SodaBoy has been sick the last few days, with a bad cold that is migrating from head to chest. In the last three days he hasn’t strayed from bed except to the couch. This has meant even more television than usual. Now, I’ve been sick and I understand that it’s no fun. I was prone to strep as a youth, and fairly susceptible to bronchitis as well, and I even had scarlet fever once. The only childhood illness I missed out on was chickenpox, mysteriously enough.
[I had one reddish spot at the same time my sister had chickenpox, but other than that, none of the normal symptoms. This will frighten me if I think about it too much, as I don’t want to get it as an adult and end up with shingles. Adult onset chickenpox is clearly a foolish thing to fret about, though. My grandfather had the pox twice, once as a child and then again as an adult. There are no guarantees with immunity.]
Even reading can be too much of a strain when you feel like crap. Intellectually, I know that; I remember it from my own past suffering. And, yet... despite knowing all that, I’m still struggling to suppress my resentment about the constant television chatter. It’s driving me bonkers! There is no escape. Frankly, it is the biggest disappointment of home ownership.
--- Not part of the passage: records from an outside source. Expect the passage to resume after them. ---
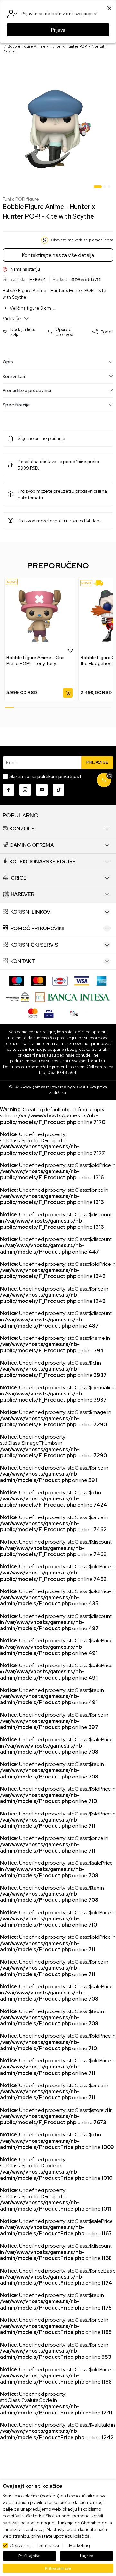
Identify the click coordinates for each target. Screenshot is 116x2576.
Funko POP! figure (21, 199)
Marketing (79, 2545)
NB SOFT (80, 1086)
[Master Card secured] (33, 1012)
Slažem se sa (45, 776)
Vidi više (12, 318)
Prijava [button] (58, 30)
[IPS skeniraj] (74, 1012)
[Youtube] (42, 790)
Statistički (49, 2545)
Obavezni (19, 2545)
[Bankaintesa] (72, 996)
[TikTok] (58, 790)
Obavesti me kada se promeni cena (82, 240)
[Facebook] (8, 790)
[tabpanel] (58, 129)
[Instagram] (25, 790)
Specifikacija (16, 404)
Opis (8, 362)
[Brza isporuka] (100, 583)
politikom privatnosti (59, 776)
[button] (22, 332)
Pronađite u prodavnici (27, 390)
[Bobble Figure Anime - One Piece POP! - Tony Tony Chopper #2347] (39, 616)
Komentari (14, 376)
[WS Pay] (17, 996)
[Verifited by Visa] (49, 1012)
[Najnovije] (12, 582)
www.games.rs (36, 1086)
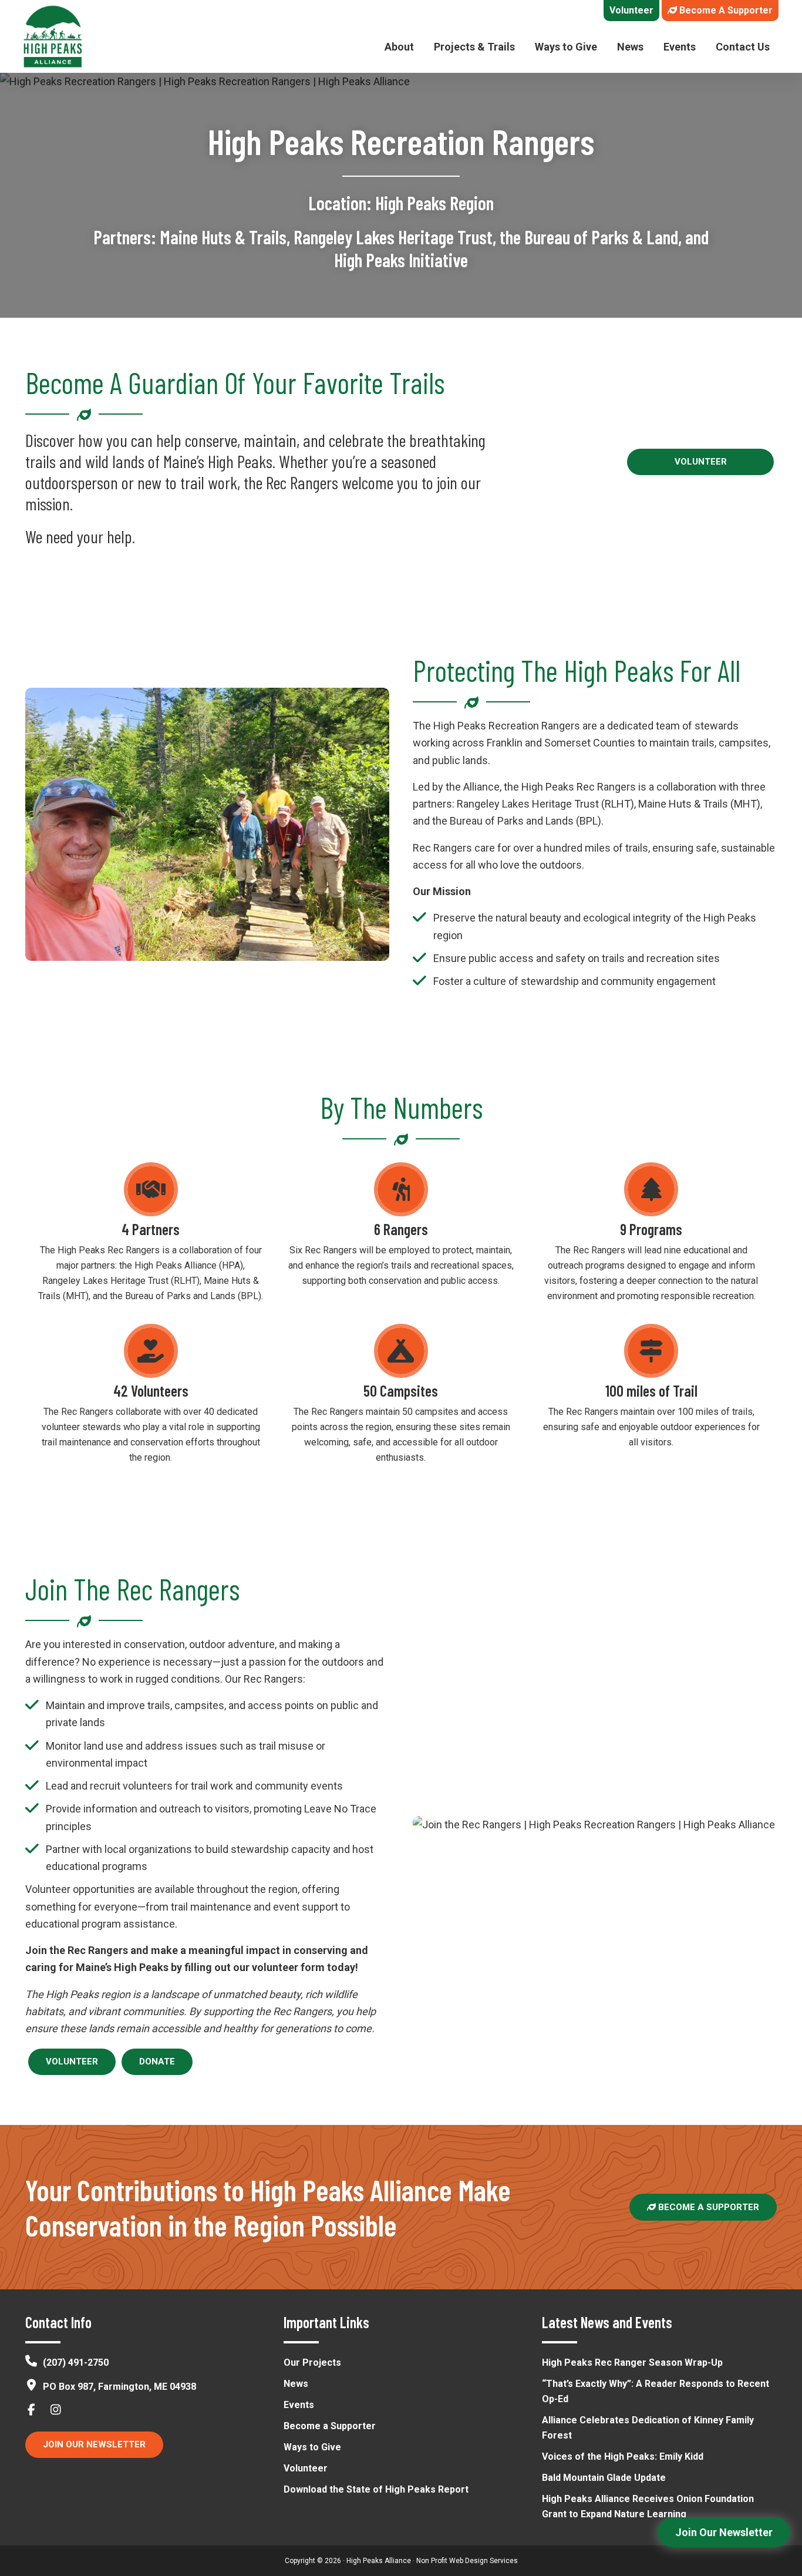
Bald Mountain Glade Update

Living in apartments for years, I constantly fantasized about having a house and being able to get away from the idiot box. But it’s not really possible. I can hear it jabbering from every.single.room in the house, even the basement.
As a kid, I could read through anything and everything. I would carry books to the grocery store and read while Mom shopped. I would happily read away while Dad watched television. Not a problem. I never saw Star Wars until I went to college, because when it came on cable and Dad watched it? Yeah, I was busy reading. Somewhere along the way, I mostly lost that skill. I’m much more easily distracted as an adult. And reading? Reading is easy compared to writing.
Unless I want to end up with drivel like this.